All this no-restraint bashing of an interesting article ("you shouldn't have
used the 'lions in cages' metaphor! Now I feel terrible! Bghwaaa-waaa-waaa")
is really getting on my nerves. Sometimes someone says something that insults
you. Get over it. Paul Graham _isn't_ out to get you, and he has explained _at
length_ that he didn't actually imply that cubicle workers are losers.

With that in mind: people complaining on this scale about "mere" words is
usually a sign that there is an unpleasant truth being uncovered.

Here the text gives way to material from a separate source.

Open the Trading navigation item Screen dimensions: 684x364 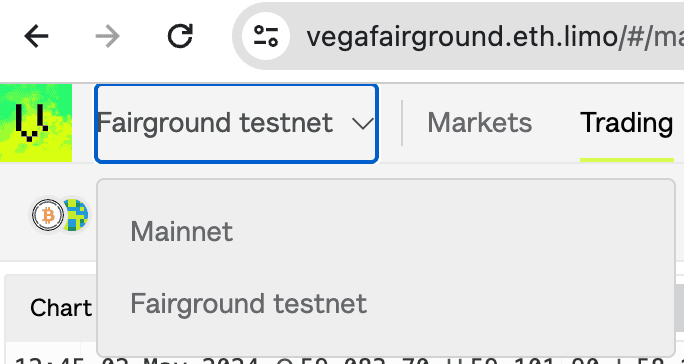tap(626, 123)

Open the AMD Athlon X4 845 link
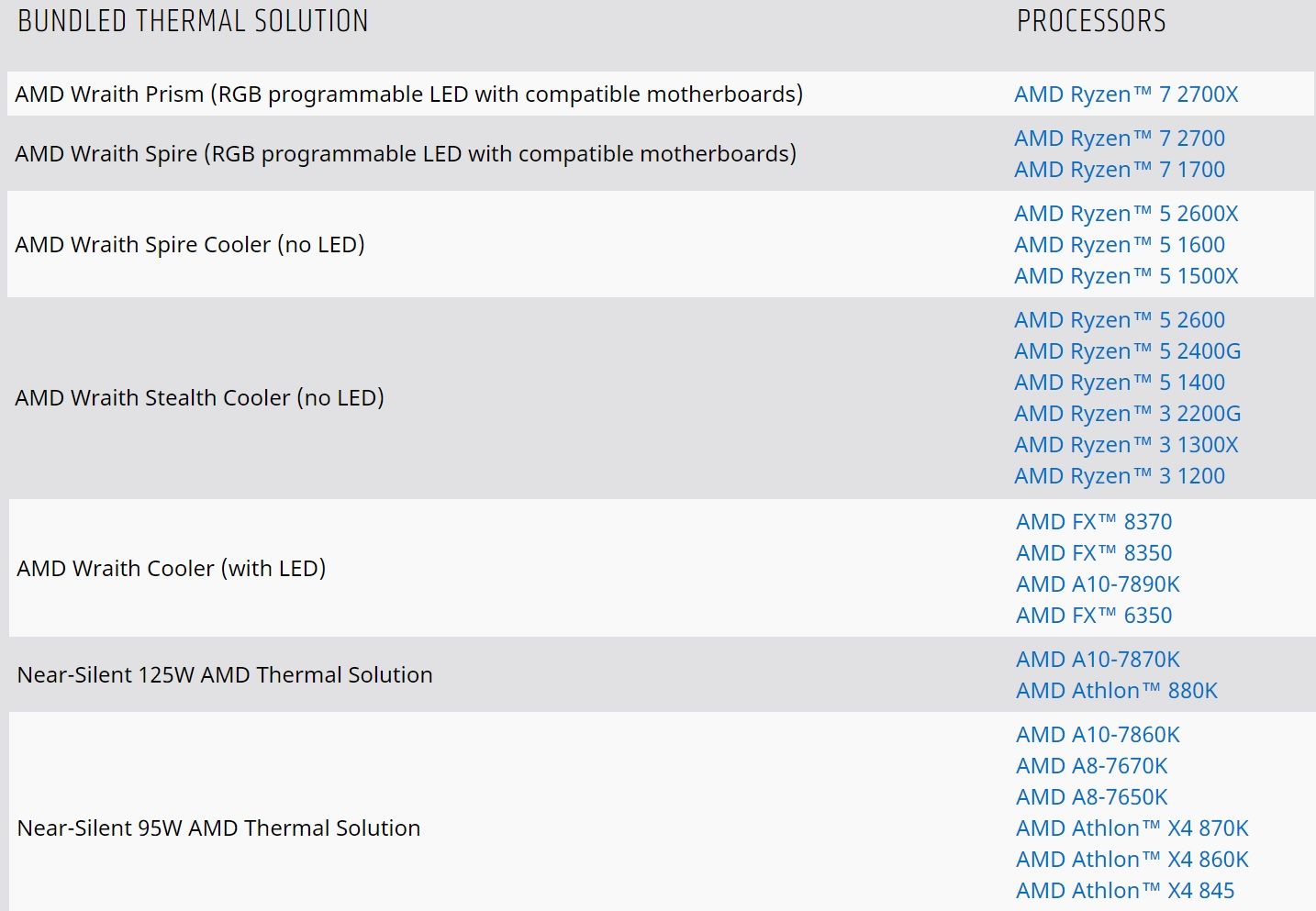pyautogui.click(x=1125, y=891)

I think
everyone who had their feelings hurt should stop and think about that for a
while.

------
gruseom
The funny thing about Blub was (if I recall correctly), pg introduced the
concept explicitly to _avoid_ offending the users of any specific language.
When someone is offended by what you're doing to avoid offending them, you've
clearly touched a nerve.

Personally, I like this whole discussion because, agree or disagree, the frame
of the debate is exactly what I'd like it to be: what creative people can do
about the soul-destroying culture of most software jobs. Paul Graham's essays
have done an amazing job of raising this question. The emotions they've
provoked (or more precisely, the emotions people already feel which they
believe the essays have provoked) can't and shouldn't be factored out of it.

------
daniel-cussen
I've wondered if one could arrive at a good decision using _no evidence or
facts_ , but only based on how the different sides debate the issue. The idea
is you could determine which party is right based solely on how they say
things, rather than how strong the evidence is. You look at how different
parties debate. You then compare their styles or types of arguments with
debates from the past that have since been settled.

It's Bayesian spam filtering, applied to debates. I don't know how accurate it
would be, or if it would be easy to game, but it seems useful for educating
guesses.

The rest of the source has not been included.